Sittenfeld, who said she was speaking for LCV only and not all of the groups who signed the letter in addressing particular candidates, also said that many of the cabinet nominees that Trump already has named to agencies that do not focus exclusively on the environment are troubling. Her list includes Rep. Mike Pompeo of Kansas, nominated as CIA director, who has a 4 percent lifetime voting record on environmental issues by LCV calculations; Tom Price, nominee for Health and Human Services, with a 5 percent LCV score, and Alabama Senator Jeff Sessions, nominee for Attorney General, with a 7 percent LCV score. "I think for someone to be enforcing our laws who has utter disregard for public health and the environment is alarming," Sittenfeld said.

Under the Constitution, appointing top government officials is a power shared by the president and the Senate. Nominees are typically referred to one or more committees for hearings, and then the decision is made by a full Senate vote.  

Environmental groups decided it was important to air their concerns, despite the difficulties they might face in blocking any of the appointments.

"We wanted to make crystal clear the importance of climate change and protecting air, land, and water," said Sittenfeld. Among those signing the letter in addition to Gene Karpinski, president of LCV, were leaders of large groups like Michael Brune, executive director of Sierra Club, as well as small groups, like Mark Magaña, president of GreenLatino. The signers also spanned the political spectrum from Fred Krupp, president of the Environmental Defense Fund, a group known for working closely with industry on solutions, to Annie Leonard, executive director of Greenpeace USA, known for its anti-industry rhetoric and sometimes flamboyant actions.  

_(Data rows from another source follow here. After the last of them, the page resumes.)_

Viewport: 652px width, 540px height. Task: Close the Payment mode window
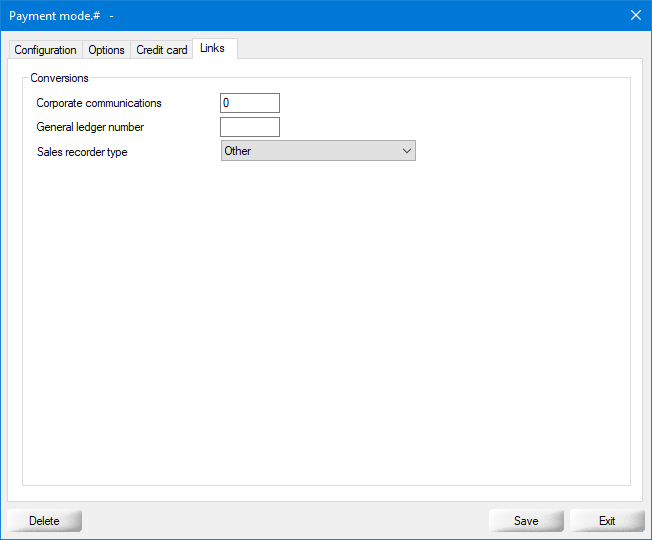[635, 15]
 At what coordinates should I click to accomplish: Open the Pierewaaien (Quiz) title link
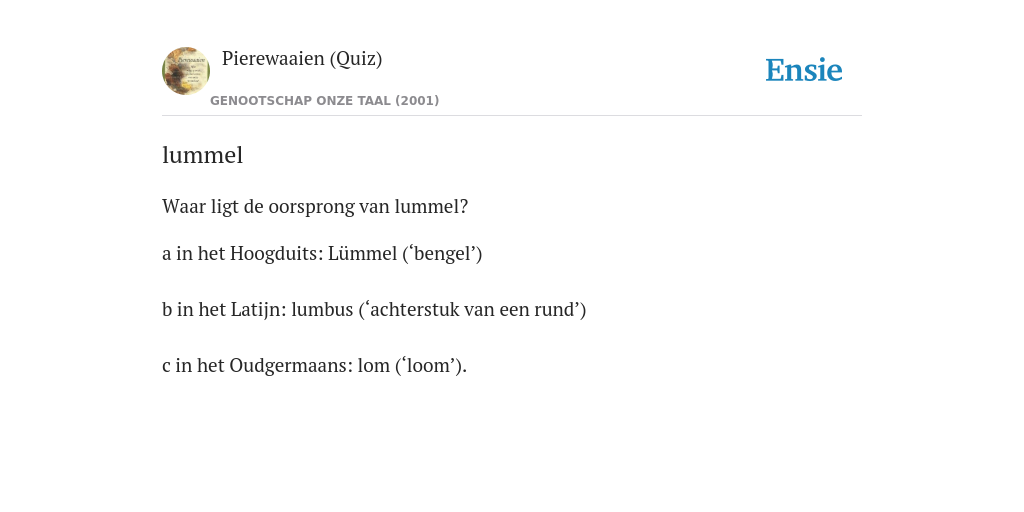(302, 58)
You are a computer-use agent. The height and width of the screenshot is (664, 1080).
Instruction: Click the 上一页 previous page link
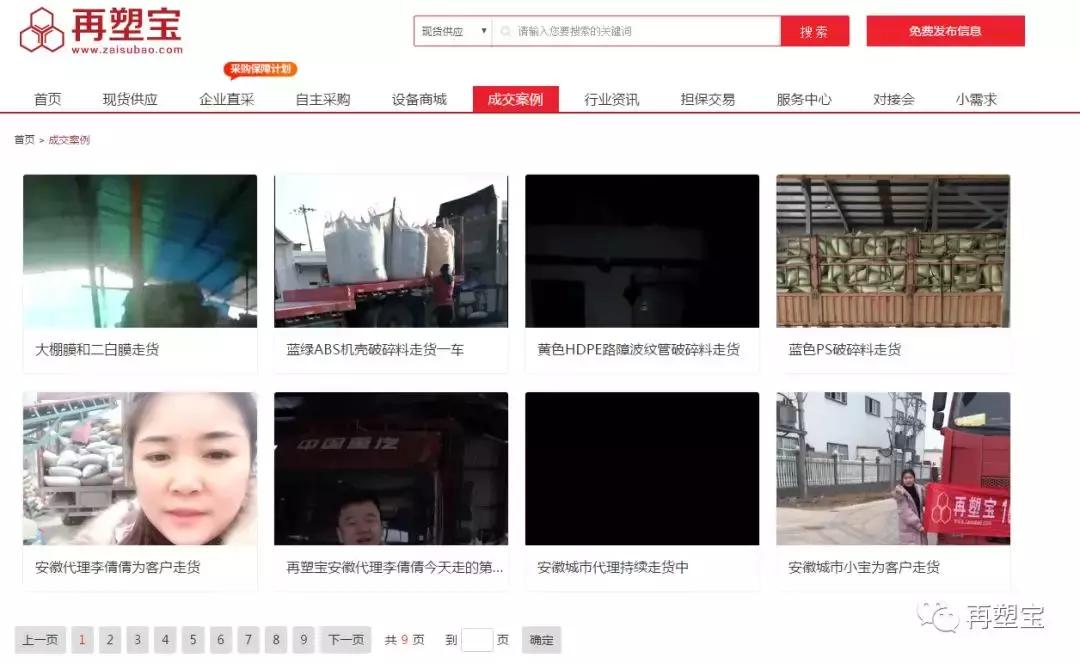[x=40, y=639]
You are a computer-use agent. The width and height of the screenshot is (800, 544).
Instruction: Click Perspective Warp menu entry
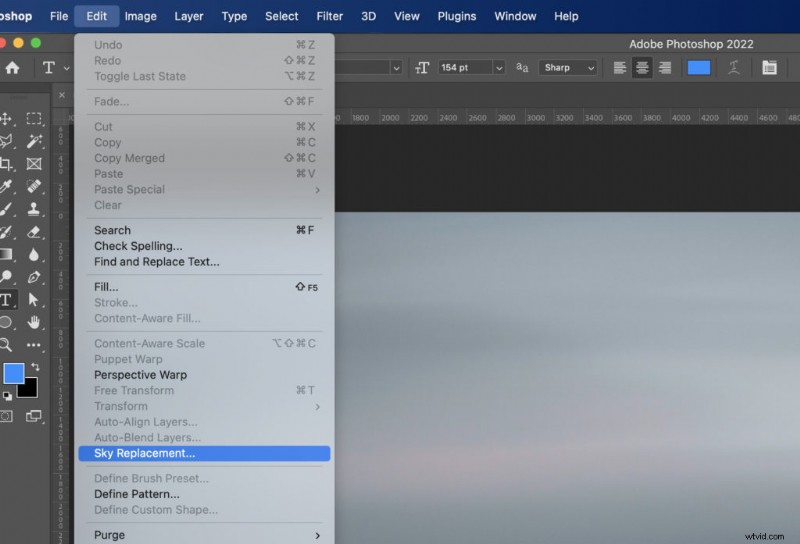pos(140,375)
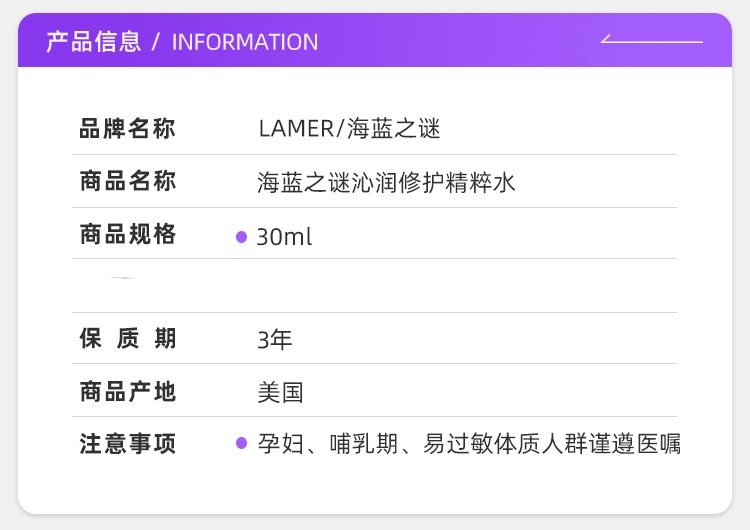Click the 商品名称 label
This screenshot has width=750, height=530.
[127, 182]
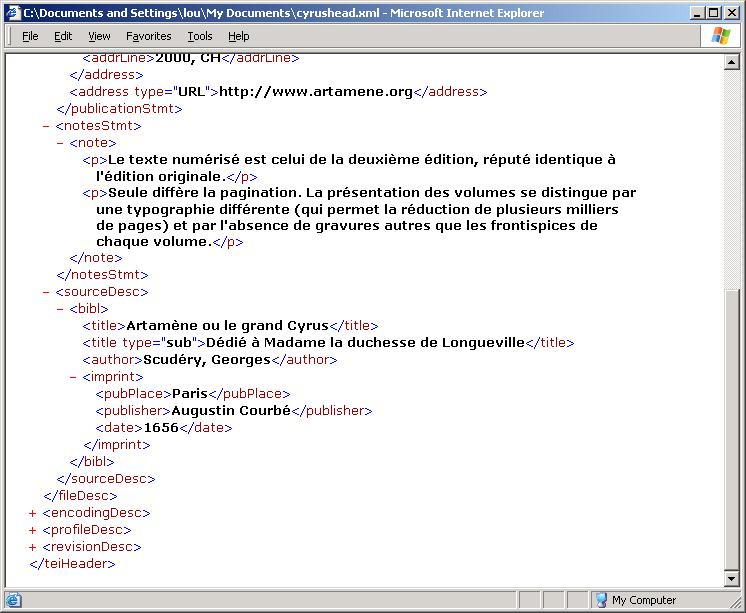
Task: Open the Edit menu
Action: (63, 36)
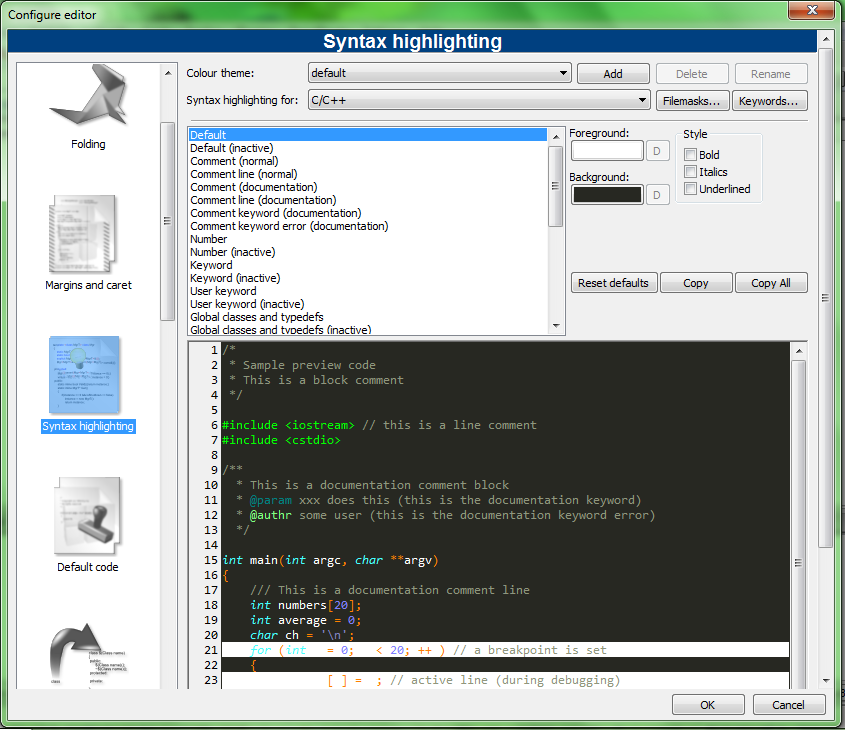Click the Copy All button
The height and width of the screenshot is (730, 845).
pyautogui.click(x=771, y=282)
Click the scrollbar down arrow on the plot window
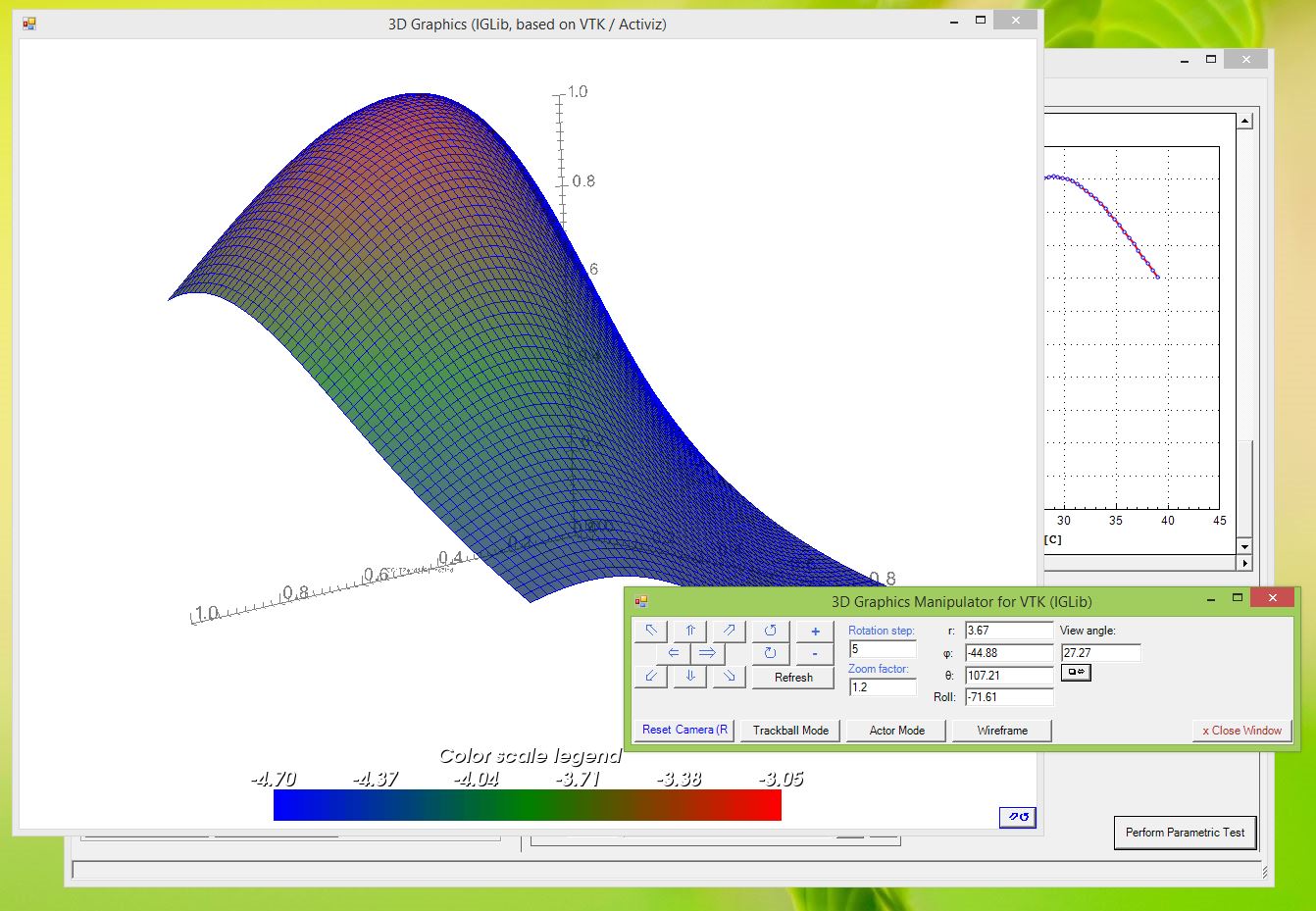Screen dimensions: 1316x911 [1244, 546]
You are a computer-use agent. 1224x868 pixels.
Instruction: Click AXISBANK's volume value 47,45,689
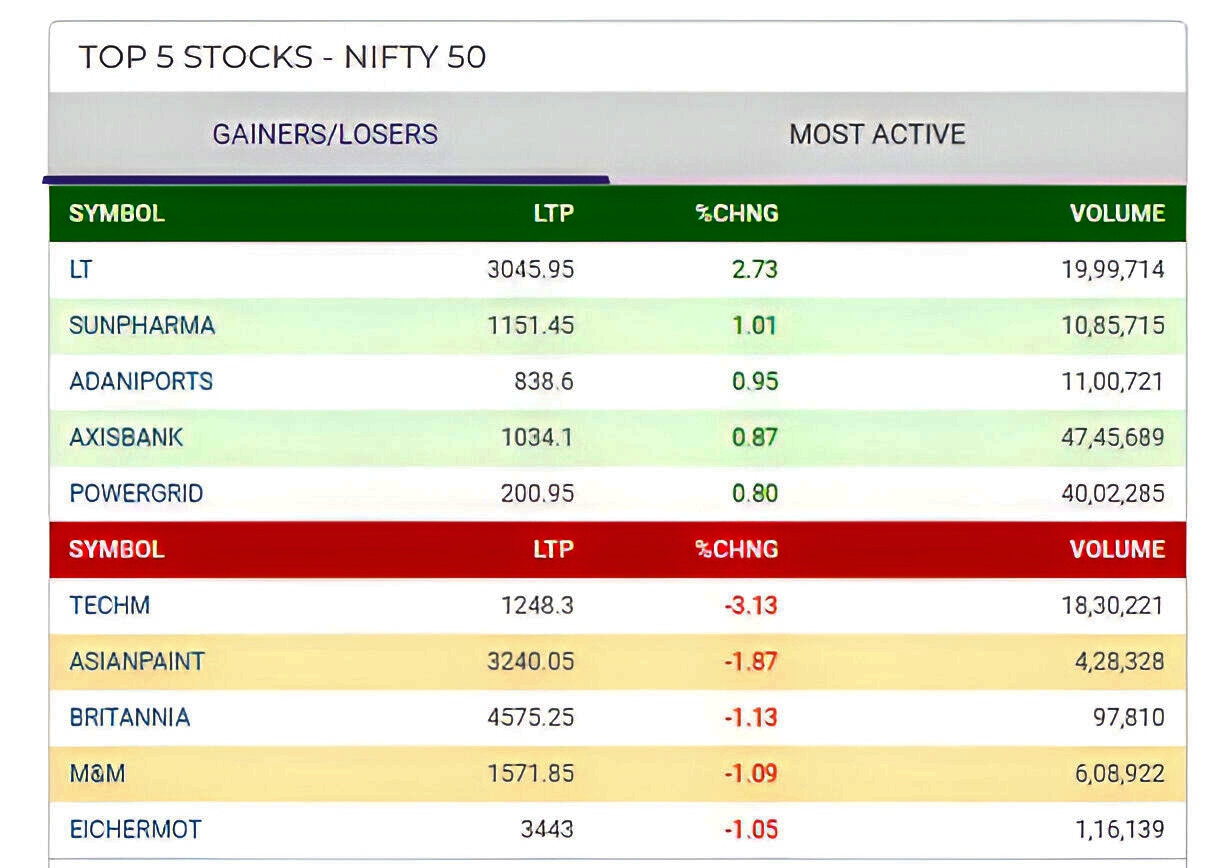click(x=1115, y=437)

There was no immediate response to the letter from members of the Senate, but Sen. Sheldon Whitehouse (D-R.I.), a vocal advocate of climate action did urge Trump to discredit climate denial.  

"A strong majority of Americans want their government to act on the climate crisis," Whitehouse said in an email to InsideClimate News. "In fact, not long ago, Donald Trump and three of his children went on record in a full-page ad in the New York Times calling climate change 'irrefutable' and its consequences 'catastrophic' and 'irreversible'.  Instead of bowing to the Koch brothers and stocking his administration with fossil fuel insiders, he should listen to the Donald Trump from that ad, to his own children, and to the majority of Americans who expect agencies like the EPA to protect public health, not corporate profits."

Signs on Capitol Hill, however, are ominous for advocates of climate action. On Thursday, the official Twitter feed of the House Science, Space, and Technology Committee posted a climate denial commentary from the right-wing publication Breitbart News, "Global Temperatures Plunge. Icy Silence From Climate Alarmists."

In fact, 2016 has broken records for warmest on record, as did the two prior years.

Vermont Sen. Bernie Sanders shot back on Twitter: "Where'd you get your PhD? Trump University?"

In the past, it would have been unusual, to say the least, for government officials to cite Breitbart News, a publication known for its racist, anti-Semitic and sexist slurs, as well as misinformation on climate change. But the website's posts now are part of mainstream political discussion, since its former executive chairman, Steve Bannon, ran Trump's campaign and has been named his White House strategist. His post does not require Senate approval.

In their appeal to the Senate, it is clear that environmentalists are hoping to win over at least some GOP votes to block Trump nominees. "There is a broad and bipartisan acceptance among the American people of the scientific facts that climate change is real and that it is greatly impacted by human activities," they said.

Correction: An earlier version of this story misquoted Bernie Sanders' tweet questioning a House Science Committee tweet. He said PhD, not degree.